本发明还提供了槟榔坏死梭斑病毒(ANSSV)检测方法,其利用RT-LAMP技术,包括以下步骤:
(1)设计并合成引物;
(2)建立RT-LAMP反应体系,其包括1.6μM/μL的外引物ANRSV-F3、B3,0.2μM/μL的内引物ANRSV-FIP、BIP、1*ThermoPolbuffer、0.2U/μL AMV逆转录酶、1.4mM/μL的dNTP、0.8M/μL甜菜碱、6mM的MgSO4、0.32U/μL Bst DNA聚合酶、模板DNA>1pg;
(3)LAMP反应:将步骤(2)中的PCR管于57-65℃恒温反应30-60min;
(4)分析判断反应产物结果:在(3)中所得反应产物中加入0.01μL/μL核酸染料,根据反应液的颜色判断是否存在槟榔坏死梭斑病毒(ANSSV)。
在本发明的检测方法中,如反应液颜色为橙色,表示结果为阴性,待测样品中不含ANSSV;如反应液颜色为绿色,表示结果为阳性,待测样品中含有ANSSV。
本发明的槟榔坏死环斑病毒(ANSSV)RT-LAMP检测体系和检测方法针对病毒基因的6个区域设计特异性和灵敏度高的4条引物,且一步完成逆转录和扩增步骤,假阳性率低、快速、高效,且通过肉眼观察颜色变化即可判定结果,无需电泳和紫外观察等步骤,无需使用热循环仪等仪器,成本低、操作简单、鉴定简便,适用于基础实验室和田间检测。

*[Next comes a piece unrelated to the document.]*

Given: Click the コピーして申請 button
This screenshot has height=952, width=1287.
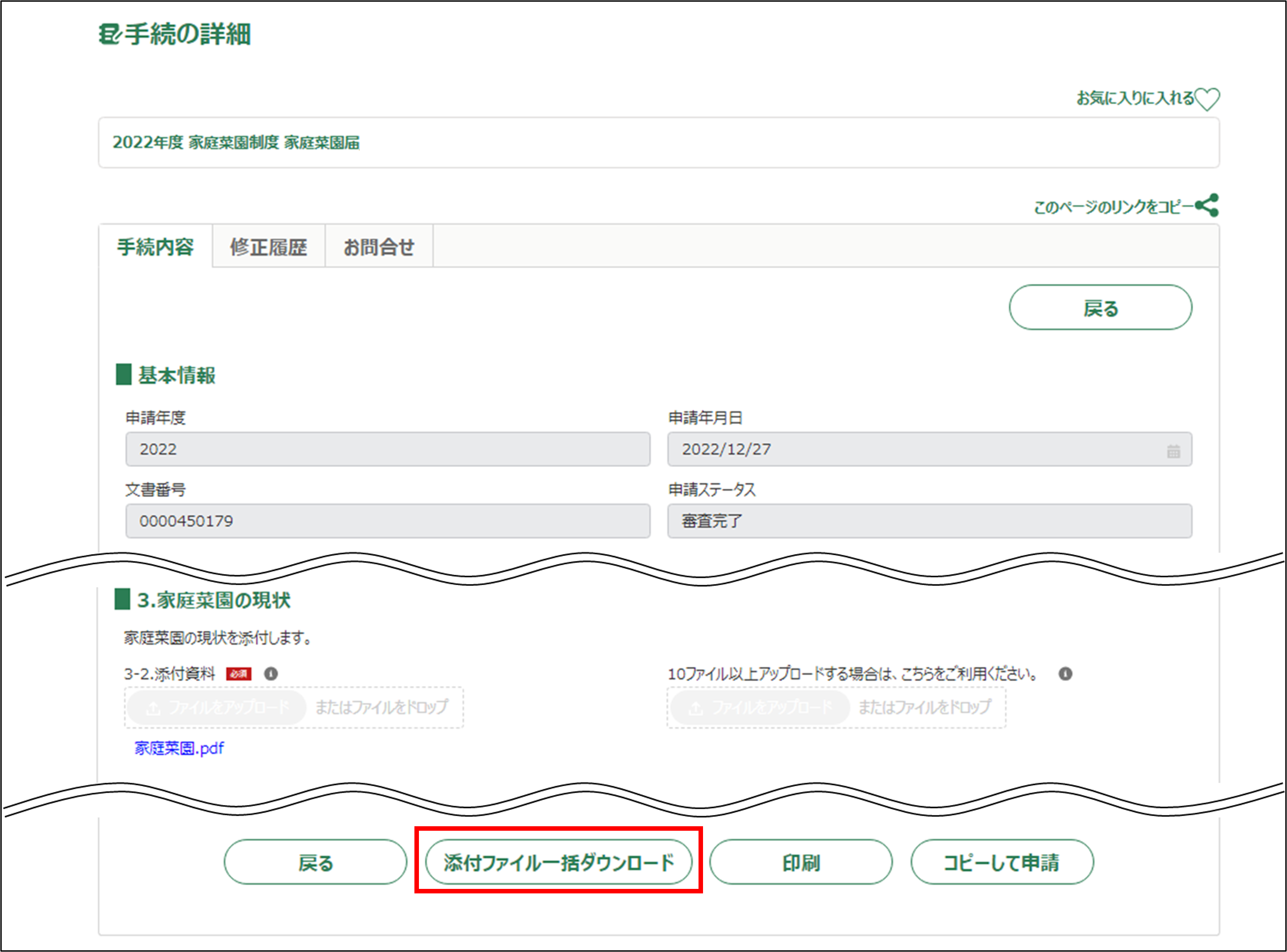Looking at the screenshot, I should click(x=1002, y=862).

本发明提供的用于检测ANSSV的RT-LAMP检测引物及其应用、检测试剂和检测方法中所用试剂或仪器均可由市场购得。
下面结合实施例,进一步阐述本发明:
实施例1:槟榔坏死梭斑病毒(ANSSV)侵染性克隆质粒的LAMP实验
(1)实验样品:实验室前期构建的ANSSV侵染性克隆质粒,以及用ddH2O作为阴性对照。
(2)实验试剂:
引物Invitrogen公司合成;Bst DNA聚合酶和10×ThermoPol反应缓冲液购自NEB;AMV逆转录酶购自Takara公司;SYBR Green I和TRIZOL Reagent购自Invitrogen;其余所需试剂购自Sigma。
(3)反应体系的制备:
反应体系(25μL)包括:3.5μL的10mMdNTP、2.5μL的10×ThermoPol buffer、4μL的5M甜菜碱和1.5μL的100mMMgSO4;引物如表1所示;其中ANSSV-FIP、BIP的浓度为0.2μmol/μL,ANSSV-F3、B3的浓度为1.6μmol/μL。8U的BstDNA聚合酶;模版质粒>1pg;用水补足反应体系。核酸染料:10000×SYBR Green I。
表1引物序列
(4)LAMP反应:
将步骤(3)中PCR管于61℃恒温反应40min;
(5)分析判断反应产物结果:
在(4)中所得反应产物中加入0.25μL的10000×SYBR GreenI并混匀,经肉眼观察:ddH2O反应液颜色为橙色,表示结果为阴性,样品中不含ANSSV;ANSSV侵染性克隆质粒反应液颜色为绿色,表示结果为阳性,样品中含有ANSSV。
实施例2:检测实例
(1)实验材料:5个海南海口槟榔病叶(已感染ANSSV)以及1株健康槟榔植株叶片作为对照。
(2)实验试剂:
同上述实施例1所述实验试剂
(3)样品总RNA的提取:使用TRIZOL Reagent试剂提取样品总RNA,具体操作步骤参见试剂说明书。
(4)反应体系的制备:
反应体系(25μL)包括:3.5μL的10mMdNTP、2.5μL的10×ThermoPol buffer、4μL的5M甜菜碱和1.5μL的100mMMgSO 4;引物如实施例1中表1所示;其中ANSSV-FIP、BIP的浓度为0.2μmol/μL,ANSSV-F3、B3的浓度为1.6μmol/μL。5U的AMV逆转录酶;8U的Bst DNA聚合酶;模版RNA>1pg;用水补足反应体系。核酸染料:10000×SYBR Green I。所述引物序列同实施例1中表1。
(5)LAMP反应:
将步骤(4)中PCR管于61℃恒温反应40min;
(6)分析判断反应产物结果:
在(5)中所得反应产物中加入0.25μL的10000×SYBR GreenI并混匀,如反应液颜色为橙色,表示结果为阴性,样品中不含ANSSV;如反应液颜色为绿色,表示结果为阳性,样品中含有ANSSV。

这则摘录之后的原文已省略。